___ Fragmento citado ___
Entre incunables, matrices y tinta centenaria, la muestra de la Colección Pan exhibida en la Biblioteca de la FAPyD transformó piezas gráficas antiguas en una máquina del tiempo.
Secretaría de Comunicación
Facultad de Arquitectura, Planeamiento y Diseño
Universidad Nacional de Rosario - 28 de Agosto de 2026
El núcleo de la muestra residió en la articulación entre dos acervos excepcionales: el patrimonio histórico de la Biblioteca “Don Hilarión Hernández Larguía” de la FAPyD y la singular Colección Pan. Curada por Tomás Ibarra y Emmanuel Pan, la exhibición desplegó piezas que van desde el siglo XV al XIX, componiendo un fresco de la evolución de las técnicas de reproducción gráfica.
Se expusieron, mayormente, libros y grabados antiguos que fueron producidos como piezas independientes o como parte de proyectos editoriales más grandes. También pudieron verse facsímiles de manuscritos medievales y renacentistas cuyos originales son piezas únicas que descansan en las bibliotecas y museos más importantes del mundo.
Además de las obras -cuyo soporte es el papel y el pergamino- entre las piezas presentadas hubo matrices de xilografía, tipografía, grabado en cobre, litografía y fotograbado. Estas incorporaciones refuerzan el sentido curatorial de la colección, orientado hacia la historia del diseño gráfico y la reproducción técnica de las imágenes. La elección de estas piezas subraya los desafíos y oportunidades que presentaron dichas técnicas para expresar las discusiones y transformaciones sobre temas formales, arquitectónicos y de diseño.
___ Entradas proporcionadas ___
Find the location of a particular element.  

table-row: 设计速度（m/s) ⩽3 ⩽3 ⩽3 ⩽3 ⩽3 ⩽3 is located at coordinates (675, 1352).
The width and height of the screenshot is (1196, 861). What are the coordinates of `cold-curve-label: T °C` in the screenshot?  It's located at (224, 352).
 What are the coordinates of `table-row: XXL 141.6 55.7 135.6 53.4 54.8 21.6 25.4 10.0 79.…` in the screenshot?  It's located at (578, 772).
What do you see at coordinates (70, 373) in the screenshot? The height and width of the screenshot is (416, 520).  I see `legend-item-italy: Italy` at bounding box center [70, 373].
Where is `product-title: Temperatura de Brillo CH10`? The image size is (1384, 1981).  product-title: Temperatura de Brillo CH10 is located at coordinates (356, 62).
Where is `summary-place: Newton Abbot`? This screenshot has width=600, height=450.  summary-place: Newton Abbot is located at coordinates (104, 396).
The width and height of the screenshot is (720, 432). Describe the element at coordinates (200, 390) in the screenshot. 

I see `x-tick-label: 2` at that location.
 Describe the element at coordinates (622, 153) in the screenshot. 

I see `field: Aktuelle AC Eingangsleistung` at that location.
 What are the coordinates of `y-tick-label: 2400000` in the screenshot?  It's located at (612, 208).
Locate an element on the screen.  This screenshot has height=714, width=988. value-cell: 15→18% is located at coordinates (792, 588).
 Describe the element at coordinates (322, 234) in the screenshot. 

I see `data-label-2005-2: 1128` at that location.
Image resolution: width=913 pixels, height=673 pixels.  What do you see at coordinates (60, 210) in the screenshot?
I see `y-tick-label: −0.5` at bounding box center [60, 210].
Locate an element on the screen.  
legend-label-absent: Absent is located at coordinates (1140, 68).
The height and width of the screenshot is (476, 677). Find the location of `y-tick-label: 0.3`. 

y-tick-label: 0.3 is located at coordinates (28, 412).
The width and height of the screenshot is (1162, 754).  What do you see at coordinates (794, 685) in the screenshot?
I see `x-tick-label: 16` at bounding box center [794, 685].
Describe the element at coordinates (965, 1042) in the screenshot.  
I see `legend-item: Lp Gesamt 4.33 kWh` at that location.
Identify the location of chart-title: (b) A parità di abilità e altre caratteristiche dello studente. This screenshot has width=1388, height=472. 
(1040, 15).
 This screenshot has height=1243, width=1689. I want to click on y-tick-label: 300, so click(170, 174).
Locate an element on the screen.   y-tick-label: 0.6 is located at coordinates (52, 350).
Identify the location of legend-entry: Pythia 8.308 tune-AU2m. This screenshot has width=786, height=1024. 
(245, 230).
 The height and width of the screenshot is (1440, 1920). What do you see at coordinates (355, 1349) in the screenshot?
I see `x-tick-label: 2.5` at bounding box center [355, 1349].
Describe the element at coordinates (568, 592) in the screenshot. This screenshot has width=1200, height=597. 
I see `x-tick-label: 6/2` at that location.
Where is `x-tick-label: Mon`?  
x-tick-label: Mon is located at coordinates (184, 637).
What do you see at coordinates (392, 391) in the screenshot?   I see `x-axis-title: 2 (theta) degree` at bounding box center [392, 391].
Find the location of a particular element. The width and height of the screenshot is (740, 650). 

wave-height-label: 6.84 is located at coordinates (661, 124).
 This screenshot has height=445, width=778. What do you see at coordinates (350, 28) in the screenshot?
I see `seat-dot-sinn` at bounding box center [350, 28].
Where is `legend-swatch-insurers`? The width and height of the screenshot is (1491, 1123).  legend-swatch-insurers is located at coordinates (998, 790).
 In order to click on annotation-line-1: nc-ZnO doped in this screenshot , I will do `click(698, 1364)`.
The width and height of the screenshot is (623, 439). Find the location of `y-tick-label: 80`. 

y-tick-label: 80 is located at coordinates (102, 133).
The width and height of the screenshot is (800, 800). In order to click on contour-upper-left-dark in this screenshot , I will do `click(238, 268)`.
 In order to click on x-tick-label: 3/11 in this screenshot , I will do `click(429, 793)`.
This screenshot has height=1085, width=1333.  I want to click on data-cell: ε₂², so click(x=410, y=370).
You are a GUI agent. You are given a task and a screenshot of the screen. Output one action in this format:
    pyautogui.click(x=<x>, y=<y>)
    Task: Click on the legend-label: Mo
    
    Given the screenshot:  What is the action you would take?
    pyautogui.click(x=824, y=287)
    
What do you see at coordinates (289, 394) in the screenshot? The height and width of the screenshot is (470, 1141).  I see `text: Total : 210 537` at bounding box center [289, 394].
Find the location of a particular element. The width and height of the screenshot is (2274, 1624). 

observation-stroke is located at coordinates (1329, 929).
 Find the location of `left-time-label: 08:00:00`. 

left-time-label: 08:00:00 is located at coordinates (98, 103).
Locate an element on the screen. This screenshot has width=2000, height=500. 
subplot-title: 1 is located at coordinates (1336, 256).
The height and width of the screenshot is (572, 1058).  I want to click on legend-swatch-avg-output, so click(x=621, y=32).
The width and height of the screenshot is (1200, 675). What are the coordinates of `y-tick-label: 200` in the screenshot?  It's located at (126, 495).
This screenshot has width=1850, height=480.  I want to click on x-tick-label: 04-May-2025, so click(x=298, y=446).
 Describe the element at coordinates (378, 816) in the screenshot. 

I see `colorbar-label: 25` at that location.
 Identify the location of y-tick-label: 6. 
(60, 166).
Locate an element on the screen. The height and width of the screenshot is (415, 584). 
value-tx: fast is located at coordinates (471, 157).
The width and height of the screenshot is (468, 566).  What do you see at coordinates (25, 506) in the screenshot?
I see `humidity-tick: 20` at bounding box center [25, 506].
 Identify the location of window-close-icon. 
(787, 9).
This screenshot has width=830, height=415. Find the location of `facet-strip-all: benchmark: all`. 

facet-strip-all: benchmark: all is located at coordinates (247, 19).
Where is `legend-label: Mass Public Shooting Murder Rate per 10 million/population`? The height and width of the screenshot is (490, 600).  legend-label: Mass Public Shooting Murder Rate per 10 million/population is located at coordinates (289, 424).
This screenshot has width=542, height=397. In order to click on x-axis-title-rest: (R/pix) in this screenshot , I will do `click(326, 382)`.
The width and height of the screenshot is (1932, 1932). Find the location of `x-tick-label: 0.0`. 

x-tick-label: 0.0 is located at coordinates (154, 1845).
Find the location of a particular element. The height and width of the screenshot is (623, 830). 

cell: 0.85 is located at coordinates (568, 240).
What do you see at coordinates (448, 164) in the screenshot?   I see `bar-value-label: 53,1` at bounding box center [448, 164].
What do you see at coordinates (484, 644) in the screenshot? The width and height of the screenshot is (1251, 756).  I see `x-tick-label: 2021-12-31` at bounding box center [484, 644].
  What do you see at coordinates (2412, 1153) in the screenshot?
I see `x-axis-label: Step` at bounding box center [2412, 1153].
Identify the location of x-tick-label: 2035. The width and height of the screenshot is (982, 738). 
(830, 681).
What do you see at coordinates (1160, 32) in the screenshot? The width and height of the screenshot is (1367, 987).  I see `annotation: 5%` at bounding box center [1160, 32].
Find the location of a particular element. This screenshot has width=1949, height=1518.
___
- _Instrucción de trabajo 1_:
Copie textualmente una parte del fragmento citado sobre la muestra de la Colección Pan. Empiece en las palabras "Se expusieron, mayormente, libros" y deténgase después de "y de diseño.".
- _Instrucción de trabajo 2_:
Redacte la continuación del texto sobre la muestra de la Colección Pan en la Biblioteca de la FAPyD, a partir de su última oración.

- _Resultado 1_:
Se expusieron, mayormente, libros y grabados antiguos que fueron producidos como piezas independientes o como parte de proyectos editoriales más grandes. También pudieron verse facsímiles de manuscritos medievales y renacentistas cuyos originales son piezas únicas que descansan en las bibliotecas y museos más importantes del mundo.
Además de las obras -cuyo soporte es el papel y el pergamino- entre las piezas presentadas hubo matrices de xilografía, tipografía, grabado en cobre, litografía y fotograbado. Estas incorporaciones refuerzan el sentido curatorial de la colección, orientado hacia la historia del diseño gráfico y la reproducción técnica de las imágenes. La elección de estas piezas subraya los desafíos y oportunidades que presentaron dichas técnicas para expresar las discusiones y transformaciones sobre temas formales, arquitectónicos y de diseño.

- _Resultado 2_:
Todas las piezas fueron adquiridas en el mercado local: rescatadas de mesas de anticuarios, librerías históricas, subastas o legados privados.
El patrimonio público como trinchera pedagógica
La muestra dejó inaugurado un manifiesto conceptual. Organizada como el primer capítulo de un ciclo de exhibiciones en la ciudad, la iniciativa nace en el taller de la cátedra de Historia del Diseño Gráfico de la Licenciatura en Diseño Gráfico de la FAPyD. Su horizonte busca revalorizar el patrimonio gráfico local y formar profesionales no como meros ejecutantes de herramientas digitales, sino como lectores críticos de la cultura material y visual de su época.
En tiempos donde los píxeles parecen desmaterializar todo, ver un texto tallado en madera es comprender que la forma nunca es neutra: en cada hoja expuesta late la certeza de que escribir es, en última instancia, una manera de contar la historia. El objeto impreso resiste, y dialoga con la cultura digital.